**TASK DATA**
_ _ _ _ _ _ _
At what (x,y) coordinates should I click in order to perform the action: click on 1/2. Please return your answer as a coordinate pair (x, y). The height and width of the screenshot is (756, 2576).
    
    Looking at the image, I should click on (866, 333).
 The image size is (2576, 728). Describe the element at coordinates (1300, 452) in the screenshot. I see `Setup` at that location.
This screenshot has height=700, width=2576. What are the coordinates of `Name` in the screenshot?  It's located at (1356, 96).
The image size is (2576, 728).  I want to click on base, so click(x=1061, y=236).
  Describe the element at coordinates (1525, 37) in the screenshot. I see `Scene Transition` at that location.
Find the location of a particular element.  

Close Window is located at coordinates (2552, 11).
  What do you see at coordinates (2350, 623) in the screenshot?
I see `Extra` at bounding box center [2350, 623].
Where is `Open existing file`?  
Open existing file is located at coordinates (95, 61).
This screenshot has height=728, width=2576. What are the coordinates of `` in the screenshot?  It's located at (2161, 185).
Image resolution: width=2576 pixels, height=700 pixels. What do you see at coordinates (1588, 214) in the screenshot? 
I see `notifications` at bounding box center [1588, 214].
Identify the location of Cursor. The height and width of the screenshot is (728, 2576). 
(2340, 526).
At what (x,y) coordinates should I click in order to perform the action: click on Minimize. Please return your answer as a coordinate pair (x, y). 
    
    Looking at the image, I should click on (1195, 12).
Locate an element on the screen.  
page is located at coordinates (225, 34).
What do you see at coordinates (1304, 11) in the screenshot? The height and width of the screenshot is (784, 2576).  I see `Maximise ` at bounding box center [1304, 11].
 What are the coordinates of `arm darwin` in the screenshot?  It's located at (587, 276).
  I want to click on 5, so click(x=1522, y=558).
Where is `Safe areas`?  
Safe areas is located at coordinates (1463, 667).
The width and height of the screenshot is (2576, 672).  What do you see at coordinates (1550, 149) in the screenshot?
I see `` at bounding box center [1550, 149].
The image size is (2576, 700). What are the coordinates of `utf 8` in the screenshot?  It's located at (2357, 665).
_ _ _ _ _ _ _
**OBJECTIVE**
Could you rewrite the listing above with "Where is" changed to "Where can I find" everywhere it occurs and nothing else altered?

**EXERCISE ANSWER**
At what (x,y) coordinates should I click in order to perform the action: click on 1/2. Please return your answer as a coordinate pair (x, y). The height and width of the screenshot is (756, 2576).
    
    Looking at the image, I should click on (866, 333).
 The image size is (2576, 728). Describe the element at coordinates (1300, 452) in the screenshot. I see `Setup` at that location.
This screenshot has height=700, width=2576. What are the coordinates of `Name` in the screenshot?  It's located at (1356, 96).
The image size is (2576, 728).  I want to click on base, so click(x=1061, y=236).
  Describe the element at coordinates (1525, 37) in the screenshot. I see `Scene Transition` at that location.
Find the location of a particular element.  

Close Window is located at coordinates (2552, 11).
  What do you see at coordinates (2350, 623) in the screenshot?
I see `Extra` at bounding box center [2350, 623].
Where can I find `Open existing file`?  
Open existing file is located at coordinates (95, 61).
This screenshot has height=728, width=2576. What are the coordinates of `` in the screenshot?  It's located at (2161, 185).
Image resolution: width=2576 pixels, height=700 pixels. What do you see at coordinates (1588, 214) in the screenshot? 
I see `notifications` at bounding box center [1588, 214].
Identify the location of Cursor. The height and width of the screenshot is (728, 2576). 
(2340, 526).
At what (x,y) coordinates should I click in order to perform the action: click on Minimize. Please return your answer as a coordinate pair (x, y). 
    
    Looking at the image, I should click on (1195, 12).
Locate an element on the screen.  
page is located at coordinates (225, 34).
What do you see at coordinates (1304, 11) in the screenshot? The height and width of the screenshot is (784, 2576).  I see `Maximise ` at bounding box center [1304, 11].
 What are the coordinates of `arm darwin` in the screenshot?  It's located at (587, 276).
  I want to click on 5, so click(x=1522, y=558).
Where can I find `Safe areas`?  
Safe areas is located at coordinates (1463, 667).
The width and height of the screenshot is (2576, 672).  What do you see at coordinates (1550, 149) in the screenshot?
I see `` at bounding box center [1550, 149].
The image size is (2576, 700). What are the coordinates of `utf 8` in the screenshot?  It's located at (2357, 665).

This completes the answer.